_Data extract_:
========
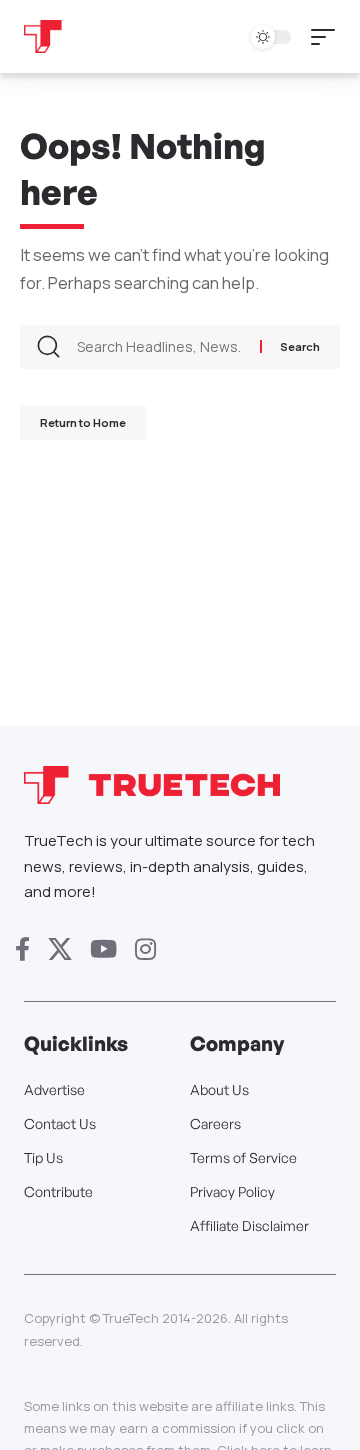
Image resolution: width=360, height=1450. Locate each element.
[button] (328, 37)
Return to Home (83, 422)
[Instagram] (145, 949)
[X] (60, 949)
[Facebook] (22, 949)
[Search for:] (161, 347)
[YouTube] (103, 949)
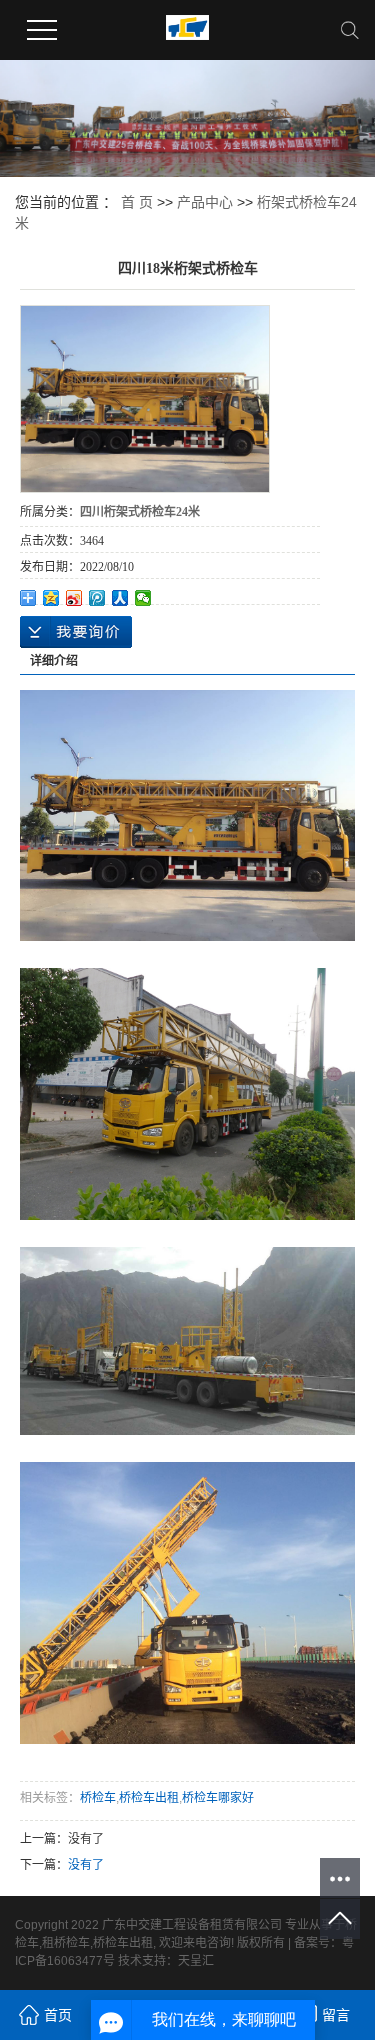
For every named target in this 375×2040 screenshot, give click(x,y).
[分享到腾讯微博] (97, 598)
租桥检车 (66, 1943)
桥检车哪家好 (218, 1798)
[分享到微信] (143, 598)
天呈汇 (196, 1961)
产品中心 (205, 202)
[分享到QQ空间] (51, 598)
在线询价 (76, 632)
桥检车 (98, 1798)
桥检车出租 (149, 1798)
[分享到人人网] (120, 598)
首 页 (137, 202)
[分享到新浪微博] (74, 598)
========
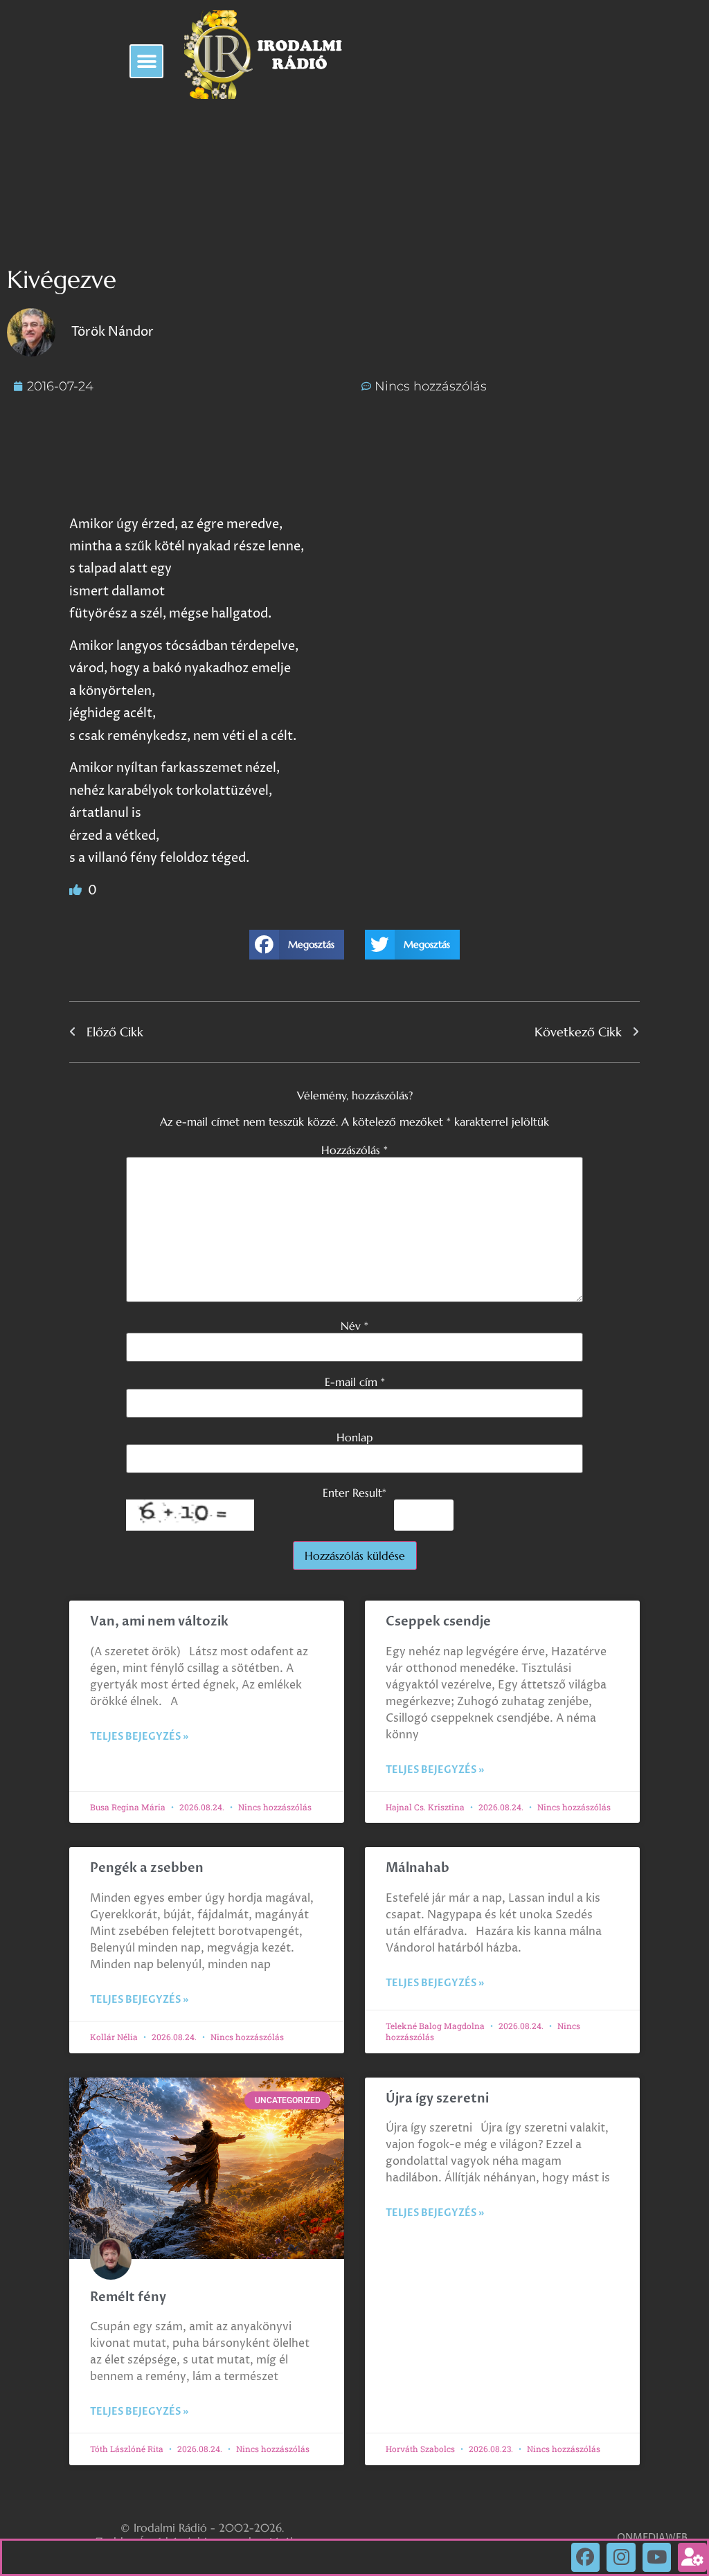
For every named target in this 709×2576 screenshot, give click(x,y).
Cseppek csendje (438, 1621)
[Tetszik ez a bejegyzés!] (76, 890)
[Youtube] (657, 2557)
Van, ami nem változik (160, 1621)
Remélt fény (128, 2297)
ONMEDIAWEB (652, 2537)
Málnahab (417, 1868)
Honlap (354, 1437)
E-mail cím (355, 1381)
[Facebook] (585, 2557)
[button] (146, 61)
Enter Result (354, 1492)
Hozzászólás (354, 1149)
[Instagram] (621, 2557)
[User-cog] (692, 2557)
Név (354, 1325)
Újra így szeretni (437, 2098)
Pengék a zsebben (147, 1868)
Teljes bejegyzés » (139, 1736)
========
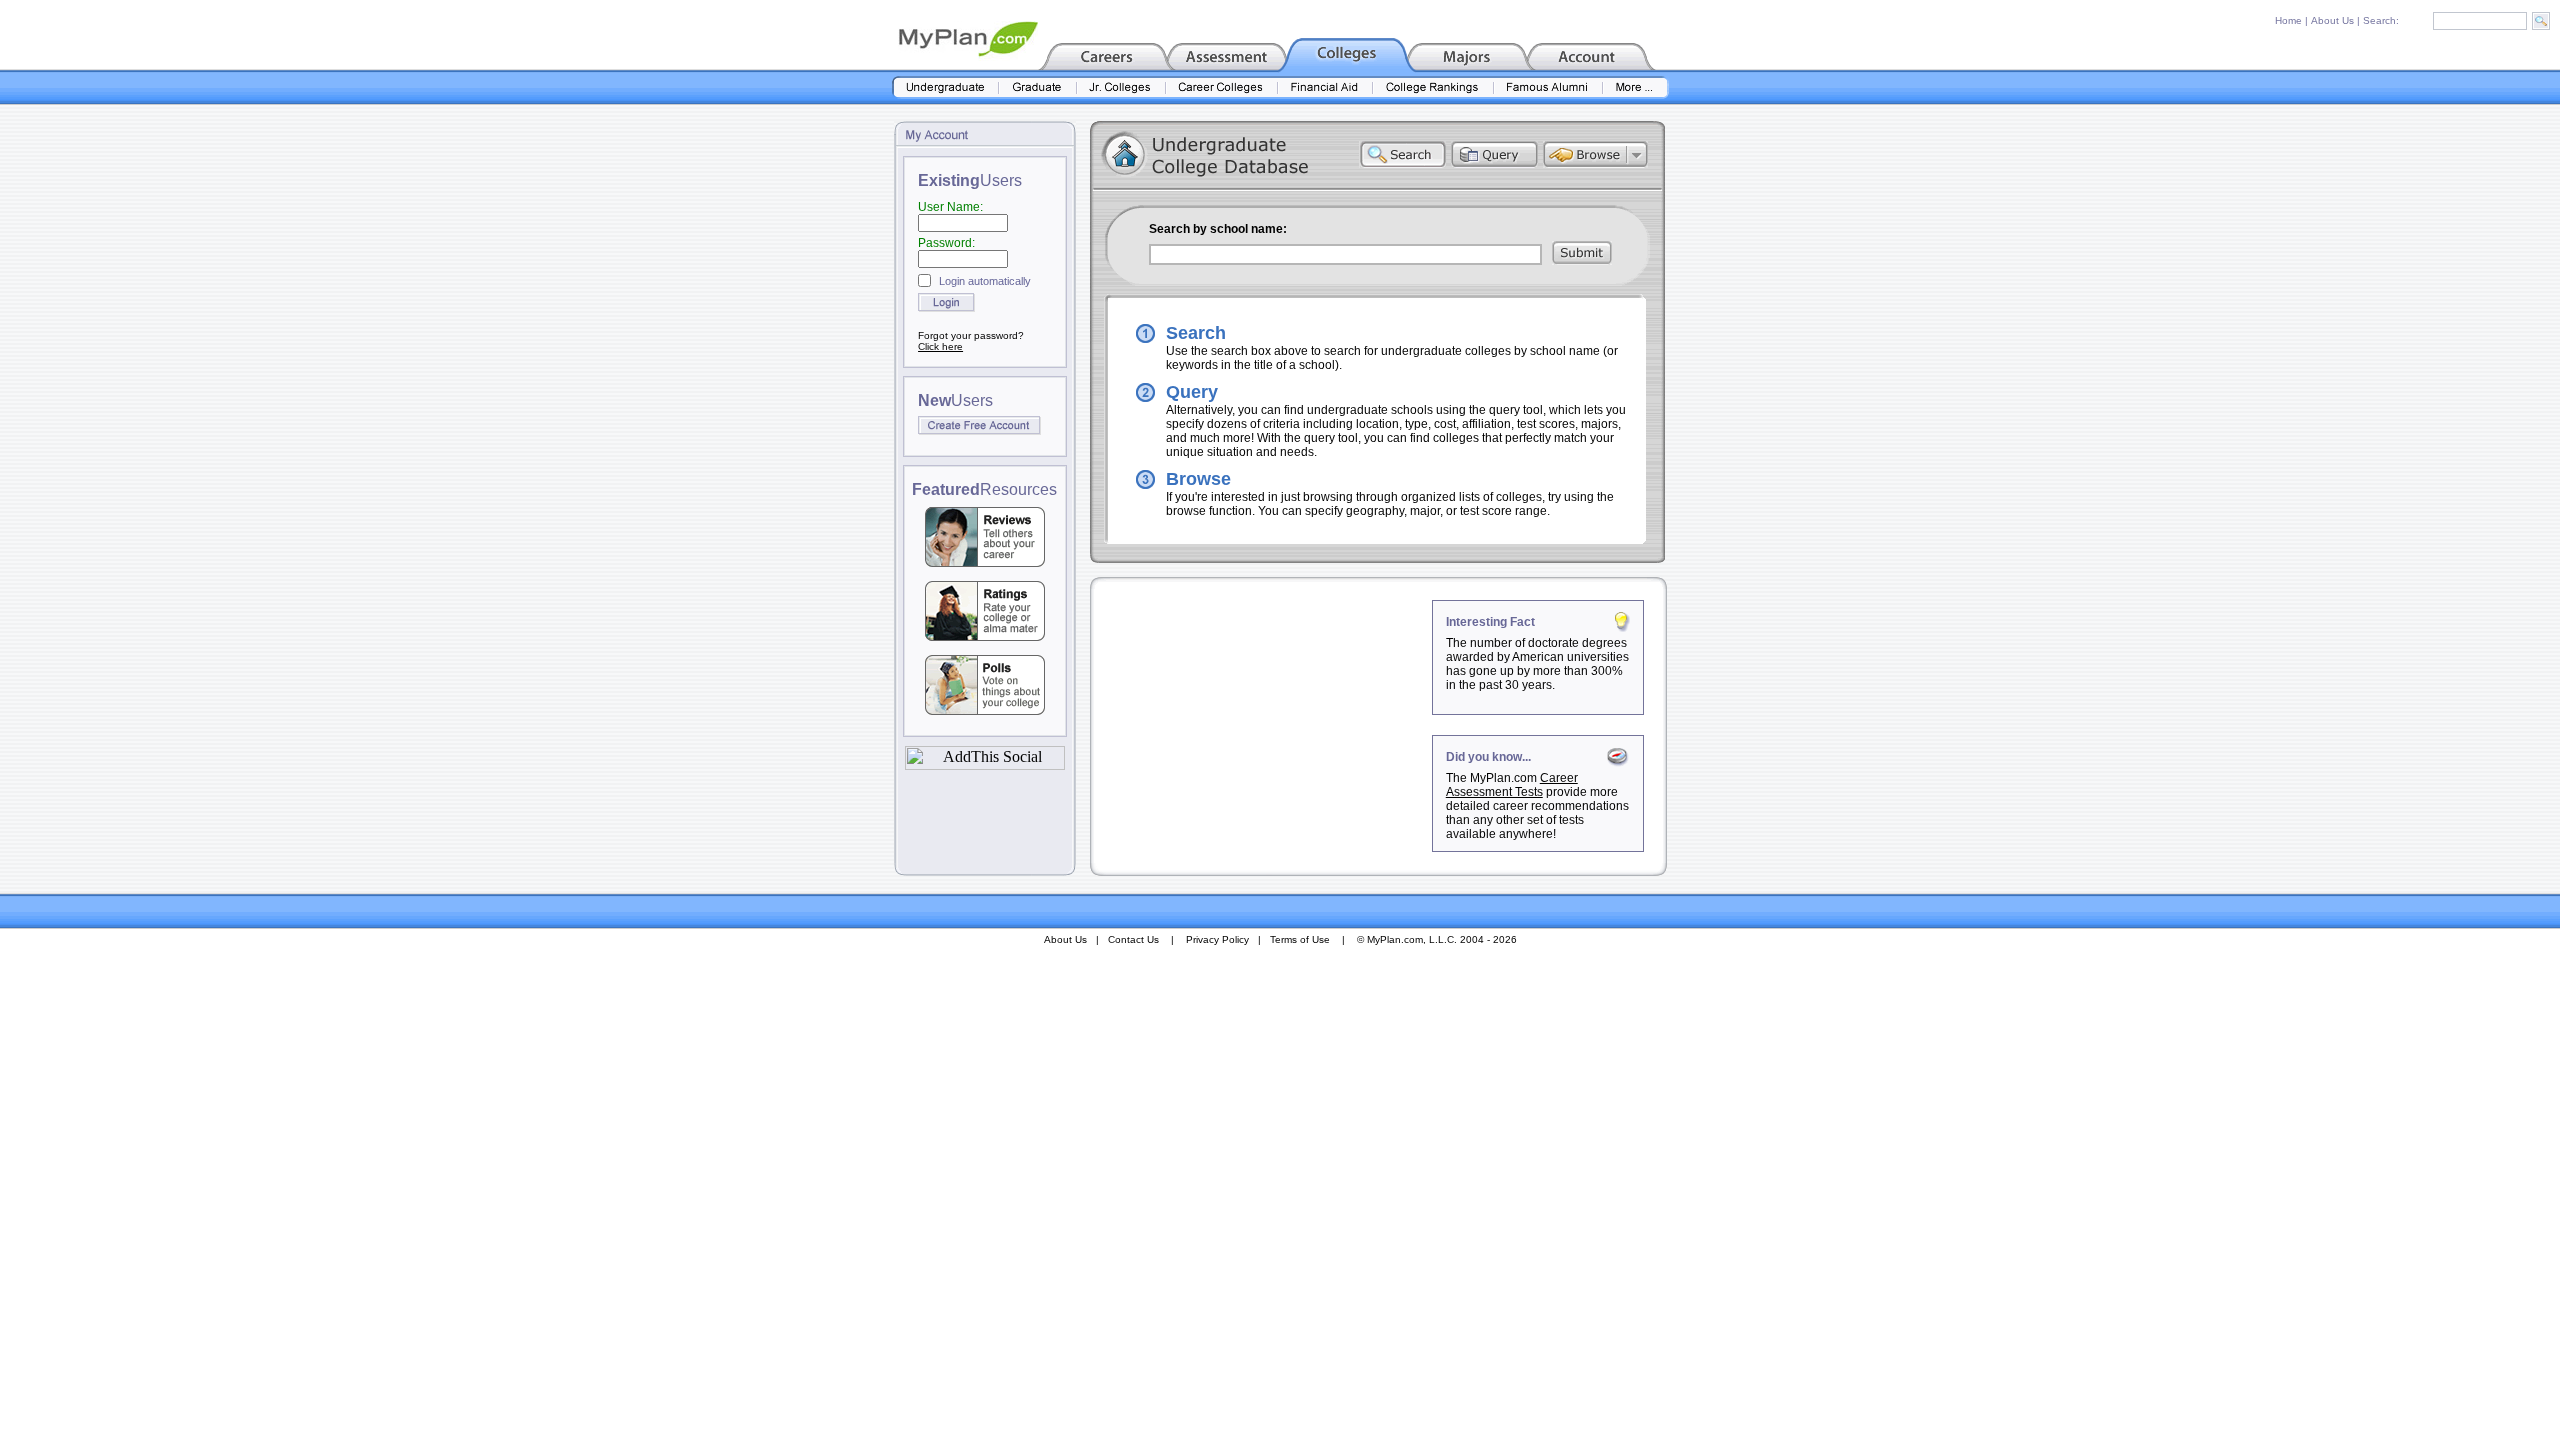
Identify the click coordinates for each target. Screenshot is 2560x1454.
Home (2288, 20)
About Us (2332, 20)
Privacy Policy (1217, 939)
========
Gather all lines of the records that include the word "give".

For every named target in this 375×2040 screenshot, give click(x,y).
For every named target in this 709×2576 screenshot, give click(x,y).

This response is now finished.